Great book, mixed feelings – Burmese Lessons and Loves

It’s been almost two months since my visit to Myanmar and I’m still caught in the Burmese web.

I’m not the first to be captured by the country. There was Rudyard Kipling, Amitash Ghosh, Emma Larkin…

Karen Connelly Courtesy of Amazon.com

Karen Connelly
Courtesy of Amazon.com

Now there’s Karen Connelly. I’ve just put down her book Burmese Lessons: A True Love Story. It’s brilliant, you need to read it. But it also stirred mixed feelings on my part. Here’s the story.

Karen Connelly is wonderful writer, one who makes me want to set down my keyboard and weep because I don’t think I’ll ever be as good. I can’t wait to dive into her Orange Broadband Prize winner, The Lizard Cage, and her debut Touch of the Dragon: A Thai Journal.

I must confess though that I was intimidated by the feisty easily angered 28 year old woman portrayed in the book, the one who recklessly gives herself over to lust and love for a people and a man she barely knows, ranting, crying and exulting through the whole experience. She did not seem like the sort of person I would feel comfortable having a cosy cup of tea with.

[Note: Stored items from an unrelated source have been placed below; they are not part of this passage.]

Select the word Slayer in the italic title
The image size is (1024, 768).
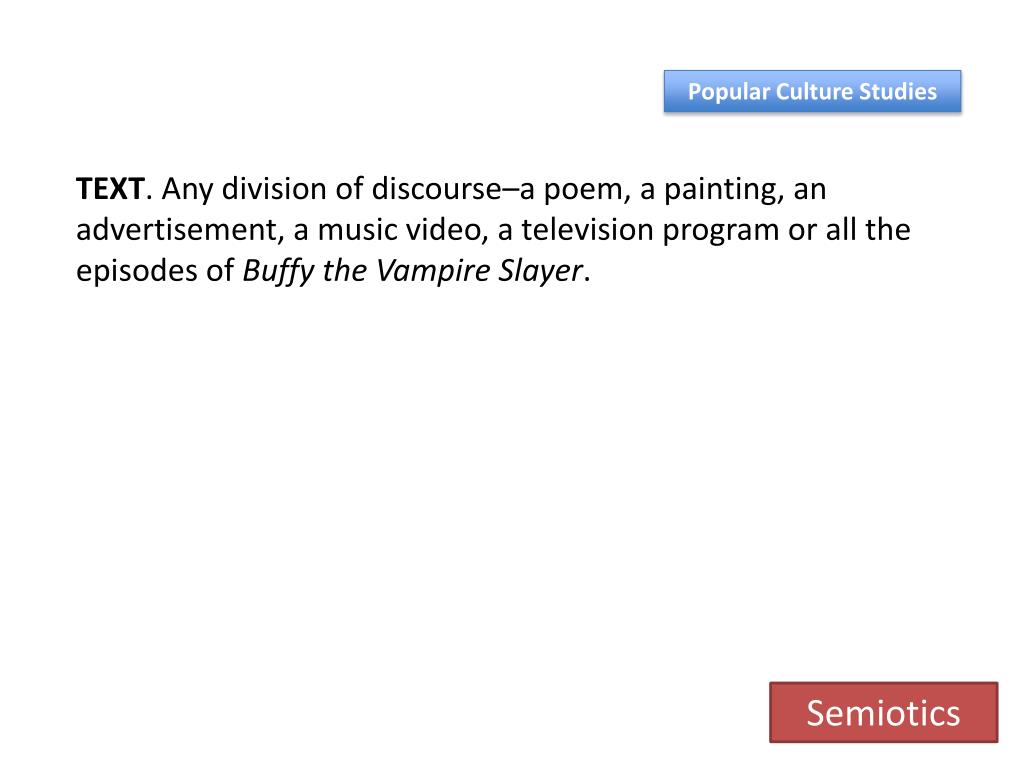[x=541, y=270]
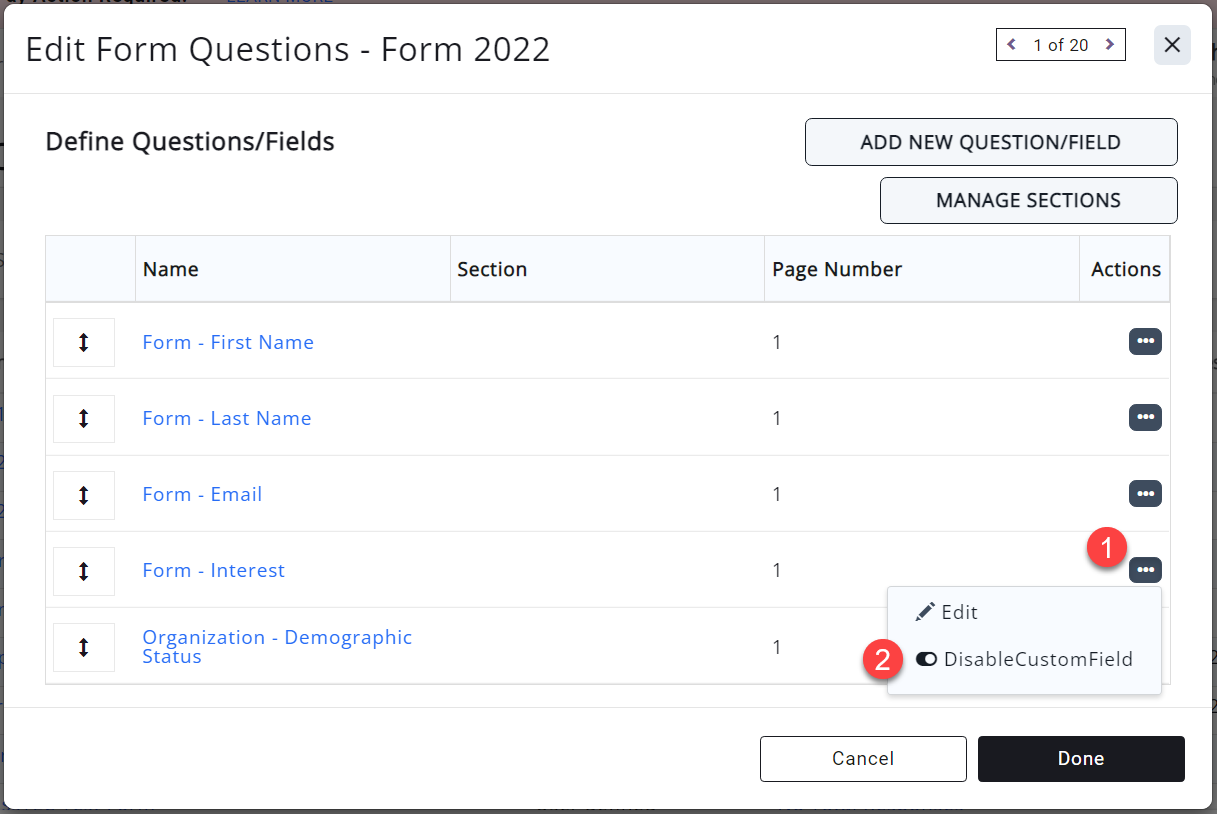The image size is (1217, 814).
Task: Click reorder arrow icon for Form - Interest
Action: (x=84, y=570)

But one doesn’t read a memoir to like a writer, or to approve of his or her choices. Why should I be so concerned about whether or not I’ll like the writer? More on that in the next post.

Here, being writerly and readerish, I just note that one reads for the subjective experience of a particular time, place and events, seen from a specific writer’s perspective. I wanted to enter the mind of a North American woman, perhaps Asian-American, seeing the refugee camps on the Thai-Burmese border for the first time and trying to live as one of them. Seen that way, Burmese Lessons: A True Love Story, was an entirely satisfactory read from which I emerged sated from the tips of my toes to the top of my head.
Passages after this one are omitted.